The decision that a purchase of own shares which would otherwise be subject to CGT is (not ‘may be’ but inevitably ‘is’) caught by the TiS rules if it is accelerated in order to utilise a particular CGT relief has some surprising consequences.

Suppose the founding shareholder of a family trading company is contemplating that in the next year or two he will retire from the business, leaving the next generation to run it and selling his shares back to the company.  It’s a common enough transaction and usually there would be no question but that it would be treated as falling within the CGT code and that CGT Business Asset Disposal Relief (‘BADR’) would be in point.

But suppose the shareholder, apprehending that BADR may be vulnerable on a change of government, decides to retire sooner rather than later, purely in order to ensure he gets the relief while it’s still around.

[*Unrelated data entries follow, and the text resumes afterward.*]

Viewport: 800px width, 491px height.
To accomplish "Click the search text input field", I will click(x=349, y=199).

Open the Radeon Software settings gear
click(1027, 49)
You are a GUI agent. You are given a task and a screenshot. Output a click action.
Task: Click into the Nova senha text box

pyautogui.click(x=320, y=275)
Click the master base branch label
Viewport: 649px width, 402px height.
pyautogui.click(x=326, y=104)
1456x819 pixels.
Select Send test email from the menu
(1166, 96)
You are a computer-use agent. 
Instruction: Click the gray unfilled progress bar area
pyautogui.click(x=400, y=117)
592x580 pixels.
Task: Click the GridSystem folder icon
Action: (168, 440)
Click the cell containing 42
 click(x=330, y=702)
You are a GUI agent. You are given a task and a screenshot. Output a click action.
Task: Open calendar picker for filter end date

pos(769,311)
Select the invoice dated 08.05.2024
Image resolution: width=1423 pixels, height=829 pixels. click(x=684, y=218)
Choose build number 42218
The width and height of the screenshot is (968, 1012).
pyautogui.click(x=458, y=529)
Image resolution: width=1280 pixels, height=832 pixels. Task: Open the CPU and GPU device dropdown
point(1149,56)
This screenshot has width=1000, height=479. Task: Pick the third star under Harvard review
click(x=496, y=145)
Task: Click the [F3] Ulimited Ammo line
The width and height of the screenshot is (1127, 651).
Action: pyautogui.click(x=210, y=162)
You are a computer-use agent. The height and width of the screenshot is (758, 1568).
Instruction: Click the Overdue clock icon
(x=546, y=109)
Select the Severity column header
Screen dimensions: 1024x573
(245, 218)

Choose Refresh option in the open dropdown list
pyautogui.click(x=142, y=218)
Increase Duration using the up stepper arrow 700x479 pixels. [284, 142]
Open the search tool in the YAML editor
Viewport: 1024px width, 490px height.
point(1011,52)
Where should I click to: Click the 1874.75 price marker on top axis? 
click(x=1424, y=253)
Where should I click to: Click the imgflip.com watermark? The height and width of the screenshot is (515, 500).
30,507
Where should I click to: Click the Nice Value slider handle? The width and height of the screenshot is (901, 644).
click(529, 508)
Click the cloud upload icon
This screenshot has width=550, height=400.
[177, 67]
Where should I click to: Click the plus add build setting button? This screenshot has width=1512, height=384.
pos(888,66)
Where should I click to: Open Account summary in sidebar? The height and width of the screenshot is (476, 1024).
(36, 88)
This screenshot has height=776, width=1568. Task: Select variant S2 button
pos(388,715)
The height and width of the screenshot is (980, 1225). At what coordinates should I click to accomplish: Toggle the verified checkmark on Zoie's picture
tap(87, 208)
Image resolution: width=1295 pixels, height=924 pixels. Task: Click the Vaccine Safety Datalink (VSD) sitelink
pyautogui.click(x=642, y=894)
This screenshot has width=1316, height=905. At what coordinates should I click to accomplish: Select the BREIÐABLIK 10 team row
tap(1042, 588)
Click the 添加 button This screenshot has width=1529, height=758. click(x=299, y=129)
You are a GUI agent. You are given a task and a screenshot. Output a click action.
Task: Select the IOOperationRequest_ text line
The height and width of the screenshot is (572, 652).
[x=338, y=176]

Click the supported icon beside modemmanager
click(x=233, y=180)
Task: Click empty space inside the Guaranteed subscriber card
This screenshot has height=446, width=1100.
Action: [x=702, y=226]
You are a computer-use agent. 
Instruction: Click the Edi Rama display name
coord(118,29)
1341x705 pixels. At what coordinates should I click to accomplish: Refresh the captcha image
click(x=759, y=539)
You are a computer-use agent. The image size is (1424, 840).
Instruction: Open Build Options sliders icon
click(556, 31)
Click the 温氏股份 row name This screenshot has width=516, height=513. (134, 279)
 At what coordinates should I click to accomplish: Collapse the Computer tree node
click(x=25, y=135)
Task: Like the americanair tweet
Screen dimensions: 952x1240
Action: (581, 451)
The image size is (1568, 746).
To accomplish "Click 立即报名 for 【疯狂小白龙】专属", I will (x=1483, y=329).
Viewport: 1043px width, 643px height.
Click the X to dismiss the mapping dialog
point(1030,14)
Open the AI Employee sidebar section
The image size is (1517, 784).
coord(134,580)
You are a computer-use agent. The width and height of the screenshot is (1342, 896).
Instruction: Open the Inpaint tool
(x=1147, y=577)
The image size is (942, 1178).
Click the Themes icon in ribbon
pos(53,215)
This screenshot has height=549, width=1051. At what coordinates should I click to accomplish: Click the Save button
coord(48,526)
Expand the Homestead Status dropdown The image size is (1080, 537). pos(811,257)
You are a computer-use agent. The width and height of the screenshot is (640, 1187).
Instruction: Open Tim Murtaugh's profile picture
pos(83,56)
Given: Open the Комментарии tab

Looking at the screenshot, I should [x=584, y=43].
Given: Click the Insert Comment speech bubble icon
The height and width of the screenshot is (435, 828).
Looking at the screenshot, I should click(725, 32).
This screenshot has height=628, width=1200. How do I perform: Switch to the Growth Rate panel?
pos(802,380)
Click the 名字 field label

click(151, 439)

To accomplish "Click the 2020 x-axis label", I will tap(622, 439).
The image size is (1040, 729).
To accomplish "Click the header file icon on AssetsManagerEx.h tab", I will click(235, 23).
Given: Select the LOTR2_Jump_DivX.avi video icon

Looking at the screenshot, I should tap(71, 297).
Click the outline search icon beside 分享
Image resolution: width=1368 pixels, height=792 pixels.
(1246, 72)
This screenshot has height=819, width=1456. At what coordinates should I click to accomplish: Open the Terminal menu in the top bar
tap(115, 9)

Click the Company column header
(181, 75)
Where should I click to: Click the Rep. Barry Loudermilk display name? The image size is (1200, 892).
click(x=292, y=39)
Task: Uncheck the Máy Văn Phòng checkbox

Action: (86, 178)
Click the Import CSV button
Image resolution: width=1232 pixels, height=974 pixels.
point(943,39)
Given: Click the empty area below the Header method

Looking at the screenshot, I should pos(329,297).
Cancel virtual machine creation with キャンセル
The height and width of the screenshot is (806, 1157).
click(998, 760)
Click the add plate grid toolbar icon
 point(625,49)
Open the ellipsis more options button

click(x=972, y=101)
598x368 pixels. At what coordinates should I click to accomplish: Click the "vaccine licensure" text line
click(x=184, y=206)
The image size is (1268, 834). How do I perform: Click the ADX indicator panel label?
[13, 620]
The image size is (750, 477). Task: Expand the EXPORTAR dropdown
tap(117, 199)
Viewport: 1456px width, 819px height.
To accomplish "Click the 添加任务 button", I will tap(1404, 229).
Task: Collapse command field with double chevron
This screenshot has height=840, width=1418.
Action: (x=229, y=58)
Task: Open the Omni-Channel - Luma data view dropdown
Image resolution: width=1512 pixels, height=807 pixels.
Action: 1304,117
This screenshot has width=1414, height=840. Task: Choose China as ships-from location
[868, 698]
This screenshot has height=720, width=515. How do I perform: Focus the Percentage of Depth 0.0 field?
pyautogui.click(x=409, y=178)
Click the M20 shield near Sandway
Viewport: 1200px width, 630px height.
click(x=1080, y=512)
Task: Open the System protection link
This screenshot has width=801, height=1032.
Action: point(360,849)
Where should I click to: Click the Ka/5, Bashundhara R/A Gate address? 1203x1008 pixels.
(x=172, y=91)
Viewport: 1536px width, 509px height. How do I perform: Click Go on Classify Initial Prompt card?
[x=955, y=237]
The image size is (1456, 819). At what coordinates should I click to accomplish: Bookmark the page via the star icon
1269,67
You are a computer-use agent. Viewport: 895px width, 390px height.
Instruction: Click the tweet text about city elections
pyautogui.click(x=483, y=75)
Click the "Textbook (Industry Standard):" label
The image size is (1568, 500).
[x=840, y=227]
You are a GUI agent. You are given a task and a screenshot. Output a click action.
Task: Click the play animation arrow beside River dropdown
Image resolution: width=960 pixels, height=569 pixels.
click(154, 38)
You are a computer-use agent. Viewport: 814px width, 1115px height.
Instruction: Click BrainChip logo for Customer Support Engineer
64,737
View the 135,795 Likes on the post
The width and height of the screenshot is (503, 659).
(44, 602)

We cannot imagine that anyone would seriously describe that as a purpose of avoiding income tax.  Yet it exactly parallels the position in Osmond; and following the principle of Osmond, it leads inexorably to the conclusion that the shareholder’s purpose (to secure a particular CGT relief before it disappears) automatically means that he has the purpose of avoiding income tax and is caught by the TiS rules.  That simply cannot be right.  And so, by a reductio ad absurdum argument, neither can HMRC’s argument or the FTT’s decision in Osmond.  Thank goodness for the Upper Tribunal.